In February 2015, the FDA granted an accelerated approval to the CDK 4/6 inhibitor palbociclib (Ibrance) as a frontline treatment for postmenopausal women with ER-positive, HER2-negative metastatic breast cancer, based on findings from the phase II PALOMA-1 trial.9
In the open-label phase II study, treatment with palbociclib plus letrozole reduced the risk of disease progression by 51% compared with letrozole alone. The median PFS with palbociclib was 20.2 versus 10.2 months for letrozole alone (HR, 0.488; P = .0004).

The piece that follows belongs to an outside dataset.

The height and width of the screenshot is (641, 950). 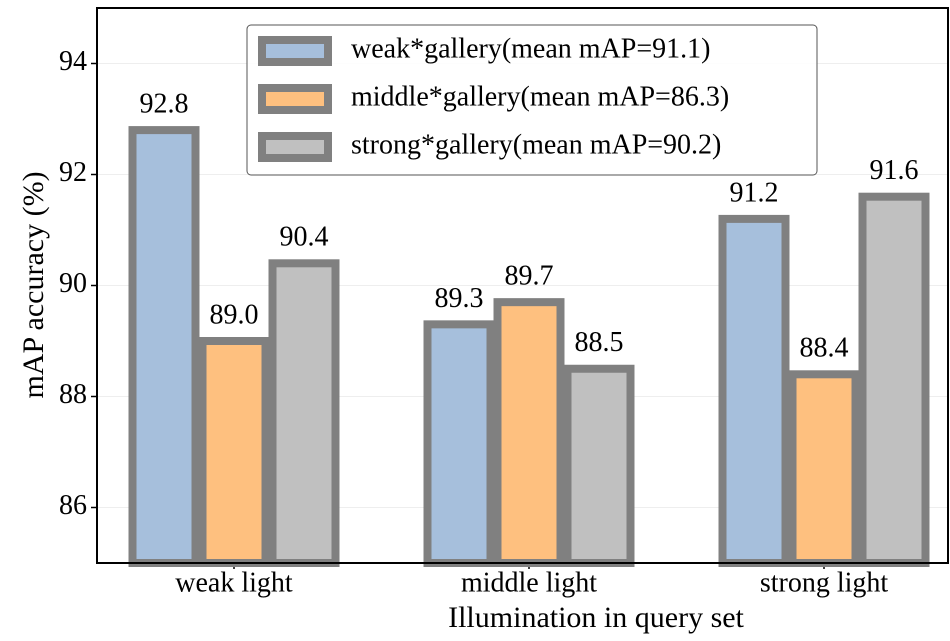 What do you see at coordinates (164, 104) in the screenshot?
I see `value-label: 92.8` at bounding box center [164, 104].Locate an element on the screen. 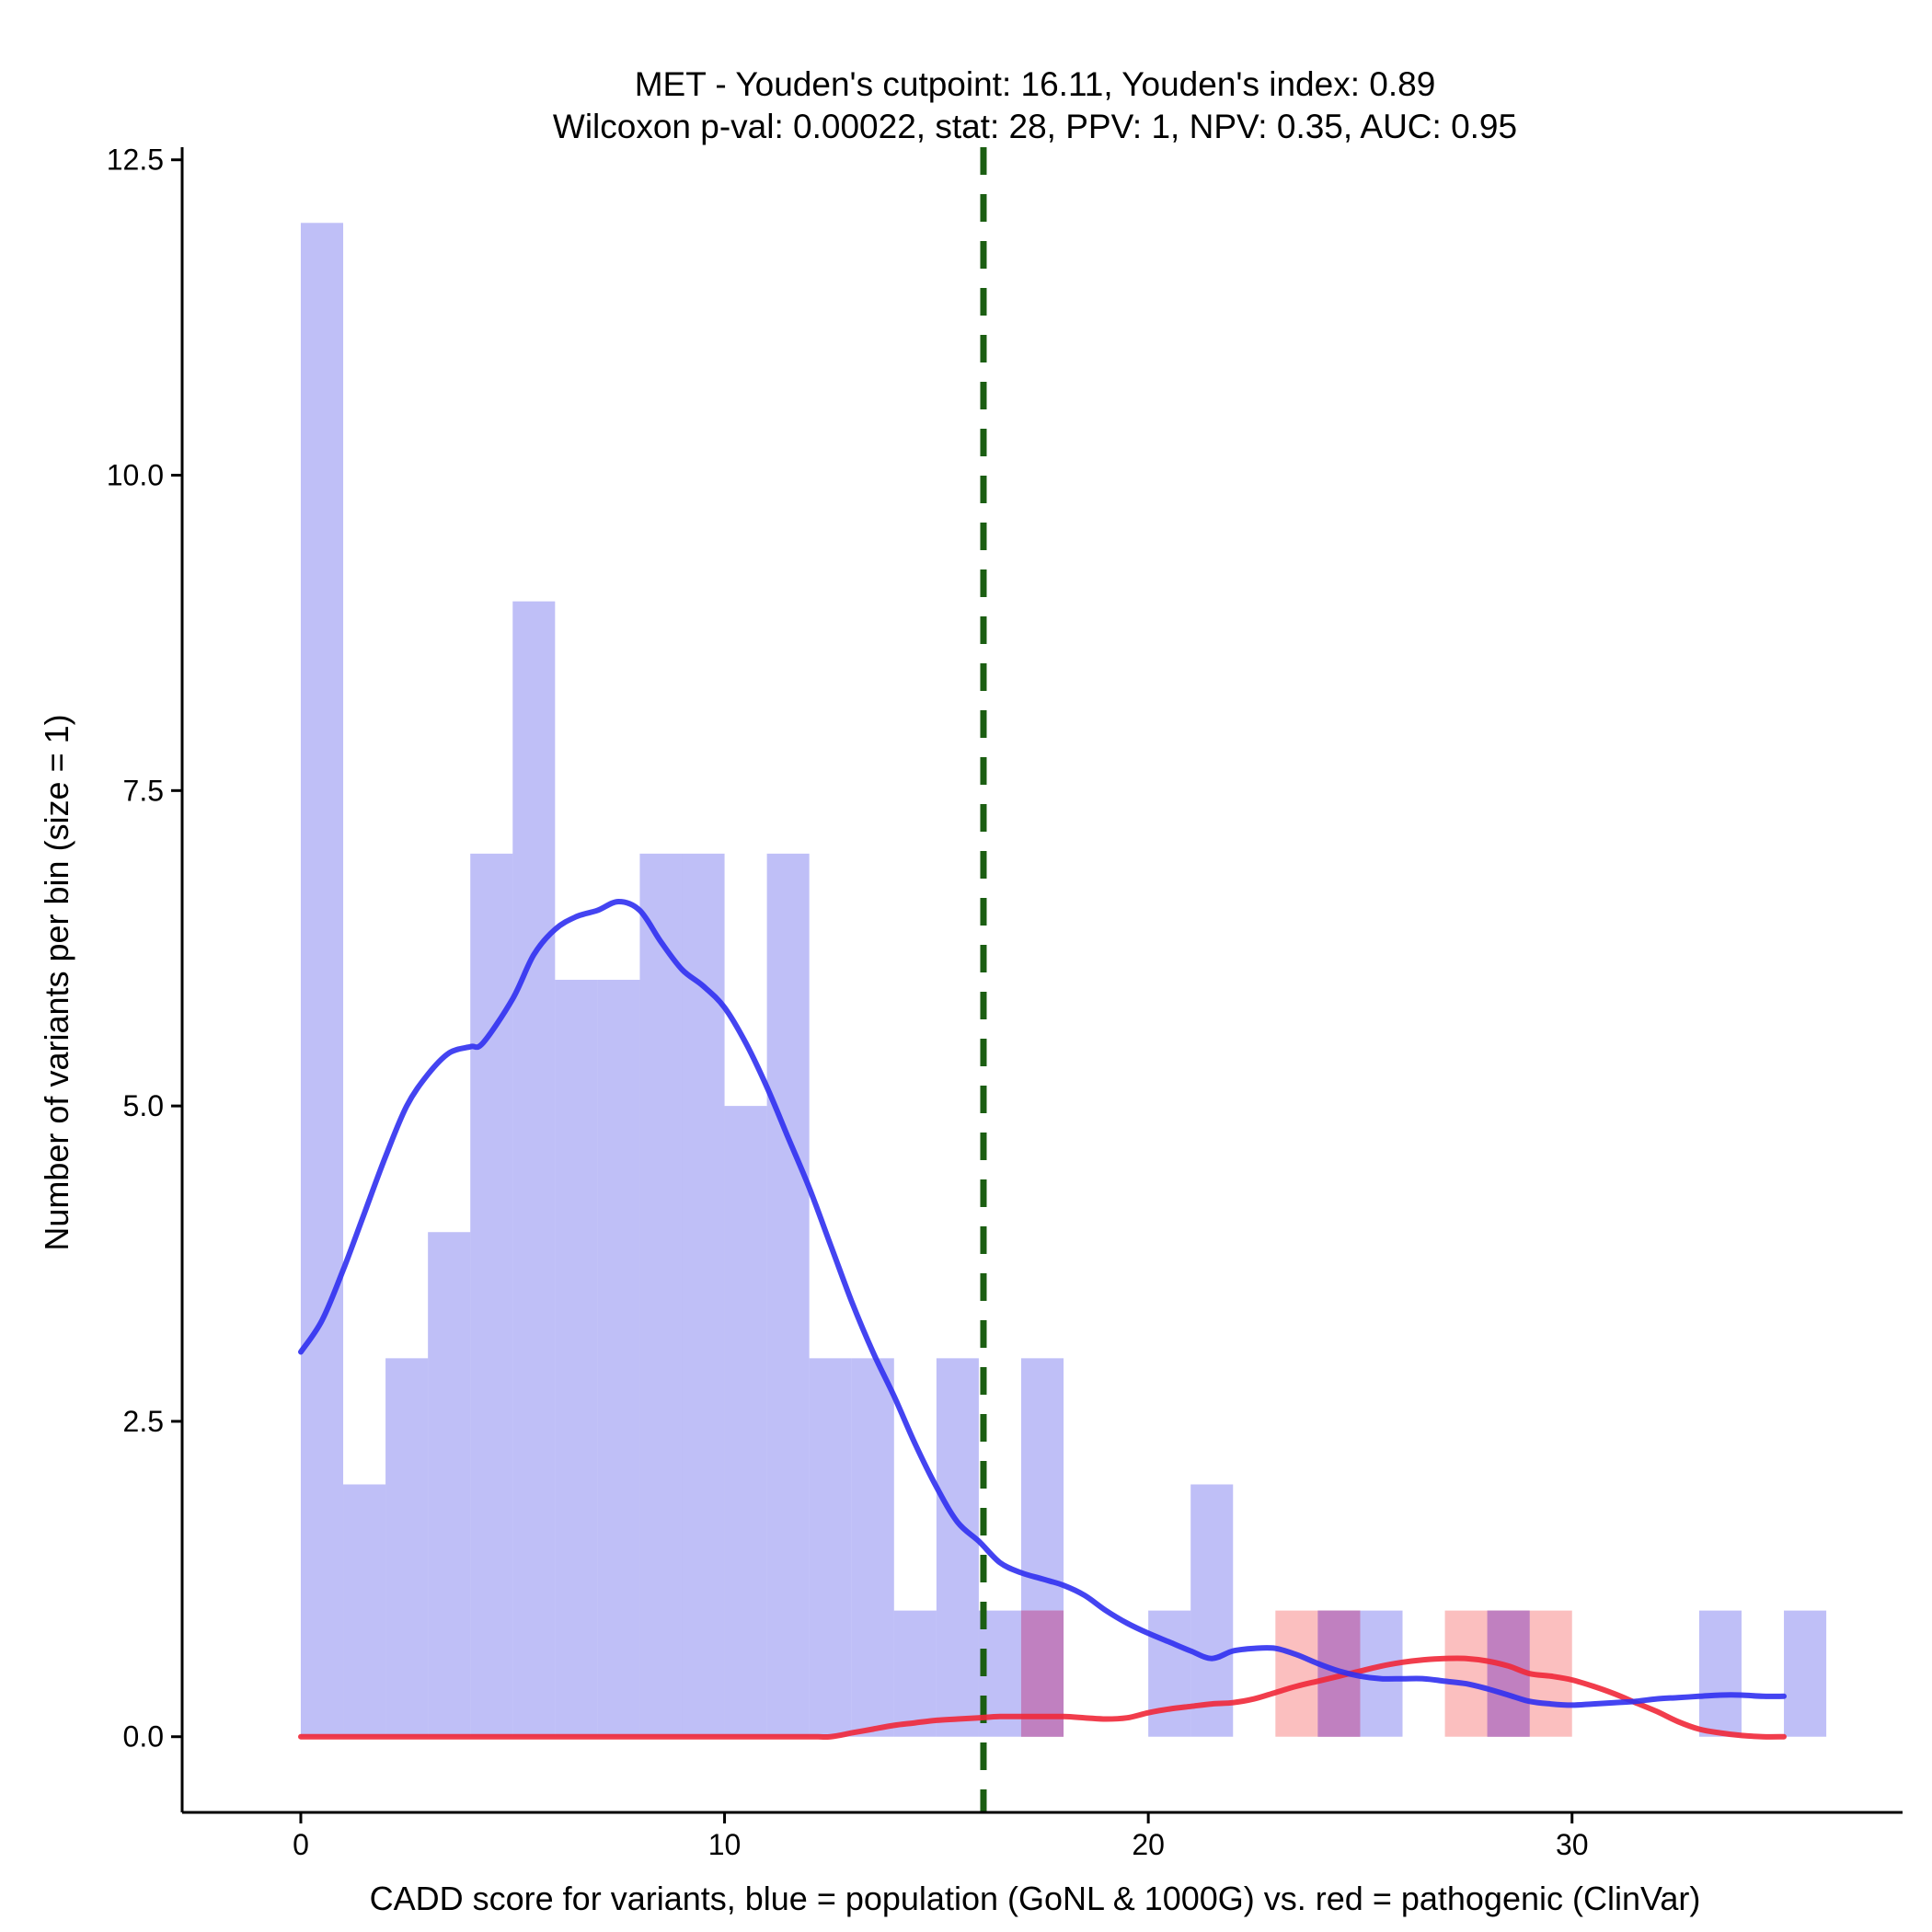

Palbociclib was approved by the FDA in February 2016 for use in combination with fulvestrant in pretreated patients with HR-positive, HER2-negative metastatic breast cancer.
The approval was based on findings from the phase III PALOMA-3 trial,10 in which adding palbociclib to standard fulvestrant more than doubled PFS in pretreated patients with HR-positive, HER2-negative breast cancer. Median PFS was 9.5 months with the palbociclib combination versus 4.6 months in the placebo arm (HR, 0.461; P <.0001).
Gradishar said this information is now included in the guidelines.
“We now have a series of different treatments. We have to, again, judge whether a patient is appropriate for combining endocrine therapy with these different kinds of agents, like palbociclib and everolimus, but I think that as we go forward, we are going to see more of this.”